L’Ukraine contemporaine a été entièrement et complètement créée par la Russie, plus exactement par la Russie communiste, bolchevik. (Vladimir Poutine, Discours télévisé, 21 février)

L’ennemi principal est dans notre pays

Les travailleurs français doivent se placer aux côtés de la nation opprimée, pour la défaite militaire de l’impérialisme agresseur, tout en préparant le renversement au plus tôt de leur propre bourgeoisie. Celle-ci a beaucoup contribué au conflit et veut leur en faire payer les conséquences.

La meilleure aide aux travailleurs d’Ukraine (et de Russie) est d’affaiblir le système impérialiste mondial dont l’État français est un maillon. Pour cela, il faut construire un parti dans la tradition du Parti bolchevik et exiger, sans tarder, des organisations de masse de la classe ouvrière qu’elles rompent avec Macron.

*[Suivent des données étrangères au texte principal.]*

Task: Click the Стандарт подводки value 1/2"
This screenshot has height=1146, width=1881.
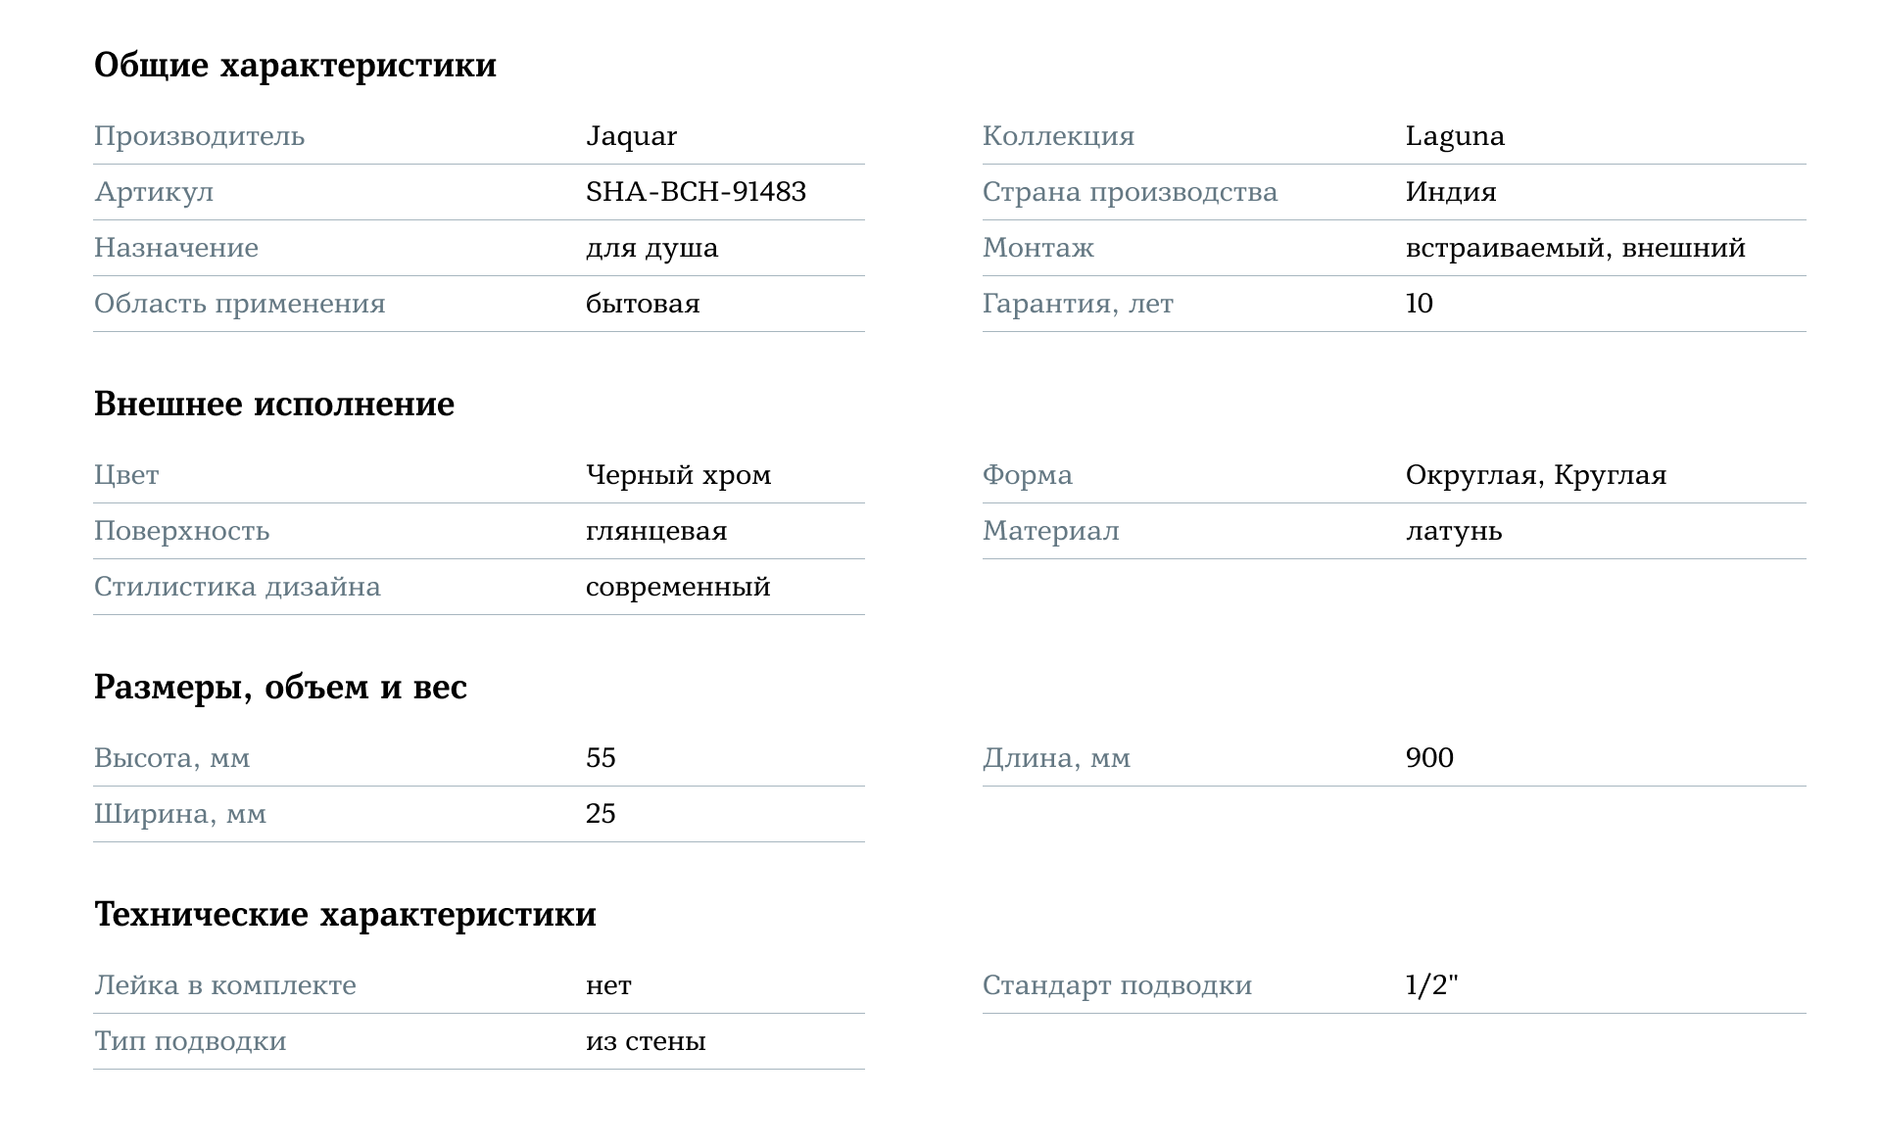Action: tap(1432, 985)
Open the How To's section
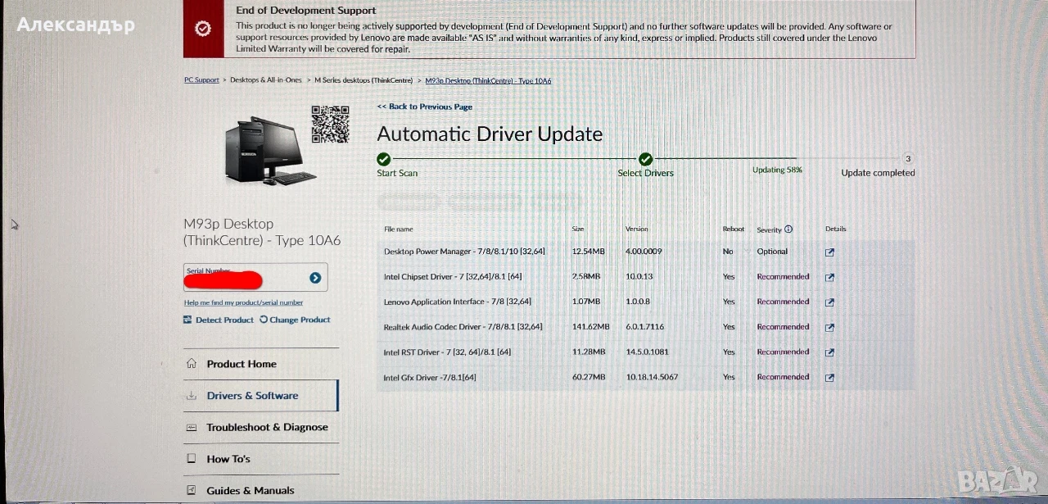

Front unique ouvrier pour :

  • le retrait des troupes russes, le droit du peuple d’Ukraine et du peuple du Donbass de décider de leur sort,
  • la sortie de l’OTAN, le rapatriement des troupes françaises de Roumanie, de Pologne, d’Estonie et de Lituanie, le remplacement de l’armée de métier (et de la police) par le peuple en armes
  • l’aide par tous les moyens aux travailleurs ukrainiens, la levée des sanctions qui frappent les peuples de Russie,
  • la suppression des impôts sur la consommation populaire, l’échelle mobile des salaires, l’interdiction des licenciements économiques, la création de postes dans la santé et l’école publiques,
  • l’expropriation des groupes capitalistes, le gouvernement des travailleurs, les Etats-Unis socialistes d’Europe.